#### [DIRECTIVE]
Copy every one of the records below line for line, changing nothing.

(Target pointing data)
##############################

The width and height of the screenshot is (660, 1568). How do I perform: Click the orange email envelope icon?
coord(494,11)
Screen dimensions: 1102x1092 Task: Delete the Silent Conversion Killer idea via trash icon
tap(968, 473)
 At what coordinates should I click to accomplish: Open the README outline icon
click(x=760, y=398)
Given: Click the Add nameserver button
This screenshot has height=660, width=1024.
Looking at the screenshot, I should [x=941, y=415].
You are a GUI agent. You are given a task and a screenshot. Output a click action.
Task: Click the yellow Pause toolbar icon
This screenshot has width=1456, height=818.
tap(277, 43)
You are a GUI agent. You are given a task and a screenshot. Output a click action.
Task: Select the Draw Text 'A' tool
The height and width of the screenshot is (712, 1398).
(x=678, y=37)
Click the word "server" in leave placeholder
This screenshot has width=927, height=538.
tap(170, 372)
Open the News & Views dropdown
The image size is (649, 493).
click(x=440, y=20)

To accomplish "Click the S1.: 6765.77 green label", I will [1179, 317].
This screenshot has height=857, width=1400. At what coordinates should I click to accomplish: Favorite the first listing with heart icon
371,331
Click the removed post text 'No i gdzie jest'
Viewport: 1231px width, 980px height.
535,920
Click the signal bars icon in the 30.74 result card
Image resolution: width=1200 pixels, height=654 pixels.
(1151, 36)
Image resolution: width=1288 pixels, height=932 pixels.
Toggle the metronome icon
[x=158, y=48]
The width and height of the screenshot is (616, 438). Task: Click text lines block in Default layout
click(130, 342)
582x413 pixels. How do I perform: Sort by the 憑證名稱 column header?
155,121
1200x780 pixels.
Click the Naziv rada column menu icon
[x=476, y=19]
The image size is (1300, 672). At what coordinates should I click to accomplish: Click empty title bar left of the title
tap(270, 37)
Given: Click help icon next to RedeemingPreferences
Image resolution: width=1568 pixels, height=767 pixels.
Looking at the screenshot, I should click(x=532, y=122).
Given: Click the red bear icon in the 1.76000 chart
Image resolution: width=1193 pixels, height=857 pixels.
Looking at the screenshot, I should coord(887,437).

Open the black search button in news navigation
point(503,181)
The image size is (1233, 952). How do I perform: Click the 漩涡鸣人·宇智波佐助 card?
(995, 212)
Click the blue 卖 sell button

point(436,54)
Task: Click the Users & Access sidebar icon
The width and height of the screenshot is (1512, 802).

##############################

#### [CORRECT RESPONSE]
The width and height of the screenshot is (660, 1568). How do I perform: Click the orange email envelope icon?
coord(494,11)
Screen dimensions: 1102x1092 Task: Delete the Silent Conversion Killer idea via trash icon
tap(968, 473)
 At what coordinates should I click to accomplish: Open the README outline icon
click(x=760, y=398)
Given: Click the Add nameserver button
This screenshot has height=660, width=1024.
Looking at the screenshot, I should [x=941, y=415].
You are a GUI agent. You are given a task and a screenshot. Output a click action.
Task: Click the yellow Pause toolbar icon
This screenshot has width=1456, height=818.
tap(277, 43)
You are a GUI agent. You are given a task and a screenshot. Output a click action.
Task: Select the Draw Text 'A' tool
The height and width of the screenshot is (712, 1398).
(x=678, y=37)
Click the word "server" in leave placeholder
This screenshot has width=927, height=538.
tap(170, 372)
Open the News & Views dropdown
The image size is (649, 493).
click(x=440, y=20)

To accomplish "Click the S1.: 6765.77 green label", I will [1179, 317].
This screenshot has height=857, width=1400. At what coordinates should I click to accomplish: Favorite the first listing with heart icon
371,331
Click the removed post text 'No i gdzie jest'
Viewport: 1231px width, 980px height.
535,920
Click the signal bars icon in the 30.74 result card
Image resolution: width=1200 pixels, height=654 pixels.
(1151, 36)
Image resolution: width=1288 pixels, height=932 pixels.
Toggle the metronome icon
[x=158, y=48]
The width and height of the screenshot is (616, 438). Task: Click text lines block in Default layout
click(130, 342)
582x413 pixels. How do I perform: Sort by the 憑證名稱 column header?
155,121
1200x780 pixels.
Click the Naziv rada column menu icon
[x=476, y=19]
The image size is (1300, 672). At what coordinates should I click to accomplish: Click empty title bar left of the title
tap(270, 37)
Given: Click help icon next to RedeemingPreferences
Image resolution: width=1568 pixels, height=767 pixels.
Looking at the screenshot, I should click(x=532, y=122).
Given: Click the red bear icon in the 1.76000 chart
Image resolution: width=1193 pixels, height=857 pixels.
Looking at the screenshot, I should coord(887,437).

Open the black search button in news navigation
point(503,181)
The image size is (1233, 952). How do I perform: Click the 漩涡鸣人·宇智波佐助 card?
(995, 212)
Click the blue 卖 sell button

point(436,54)
Task: Click the Users & Access sidebar icon
The width and height of the screenshot is (1512, 802).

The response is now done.